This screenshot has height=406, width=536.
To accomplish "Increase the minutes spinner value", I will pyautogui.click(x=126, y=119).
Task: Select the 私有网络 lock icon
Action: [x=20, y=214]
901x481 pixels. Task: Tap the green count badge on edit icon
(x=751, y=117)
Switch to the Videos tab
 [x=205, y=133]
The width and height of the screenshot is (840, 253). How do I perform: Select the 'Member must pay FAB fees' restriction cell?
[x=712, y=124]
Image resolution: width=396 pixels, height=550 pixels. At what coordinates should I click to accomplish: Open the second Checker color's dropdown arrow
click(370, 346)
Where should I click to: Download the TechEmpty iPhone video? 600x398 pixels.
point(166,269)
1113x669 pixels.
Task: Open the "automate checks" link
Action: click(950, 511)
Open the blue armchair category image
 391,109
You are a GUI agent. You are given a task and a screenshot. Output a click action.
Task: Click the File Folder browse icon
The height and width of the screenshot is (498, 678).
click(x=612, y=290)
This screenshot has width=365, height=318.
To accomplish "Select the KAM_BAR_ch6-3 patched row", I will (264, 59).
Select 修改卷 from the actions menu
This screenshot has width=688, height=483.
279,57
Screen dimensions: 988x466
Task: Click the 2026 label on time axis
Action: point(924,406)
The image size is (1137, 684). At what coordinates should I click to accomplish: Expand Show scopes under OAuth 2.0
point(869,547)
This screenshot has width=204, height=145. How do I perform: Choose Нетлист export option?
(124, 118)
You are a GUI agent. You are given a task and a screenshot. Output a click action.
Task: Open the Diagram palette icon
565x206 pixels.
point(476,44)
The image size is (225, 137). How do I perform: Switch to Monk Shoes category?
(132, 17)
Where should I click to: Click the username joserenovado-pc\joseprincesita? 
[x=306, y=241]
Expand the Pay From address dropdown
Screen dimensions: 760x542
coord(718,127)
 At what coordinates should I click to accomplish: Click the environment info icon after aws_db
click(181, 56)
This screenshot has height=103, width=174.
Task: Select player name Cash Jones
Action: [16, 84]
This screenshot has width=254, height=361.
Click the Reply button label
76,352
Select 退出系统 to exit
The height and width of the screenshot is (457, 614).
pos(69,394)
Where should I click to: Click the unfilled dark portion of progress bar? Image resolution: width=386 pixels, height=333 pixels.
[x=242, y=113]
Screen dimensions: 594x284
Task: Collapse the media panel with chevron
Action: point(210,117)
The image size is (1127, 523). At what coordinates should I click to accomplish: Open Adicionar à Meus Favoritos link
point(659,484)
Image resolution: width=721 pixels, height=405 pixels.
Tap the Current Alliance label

■ To do: Transcribe exactly the line containing "At what coordinates should I click to accomplish: Click" along with all later lines of the material, through its last line. Add nothing.

■ Completed exercise:
 At what coordinates should I click to accomplish: Click the environment info icon after aws_db
click(181, 56)
This screenshot has height=103, width=174.
Task: Select player name Cash Jones
Action: [16, 84]
This screenshot has width=254, height=361.
Click the Reply button label
76,352
Select 退出系统 to exit
The height and width of the screenshot is (457, 614).
pos(69,394)
Where should I click to: Click the unfilled dark portion of progress bar? Image resolution: width=386 pixels, height=333 pixels.
[x=242, y=113]
Screen dimensions: 594x284
Task: Collapse the media panel with chevron
Action: point(210,117)
The image size is (1127, 523). At what coordinates should I click to accomplish: Open Adicionar à Meus Favoritos link
point(659,484)
Image resolution: width=721 pixels, height=405 pixels.
Tap the Current Alliance label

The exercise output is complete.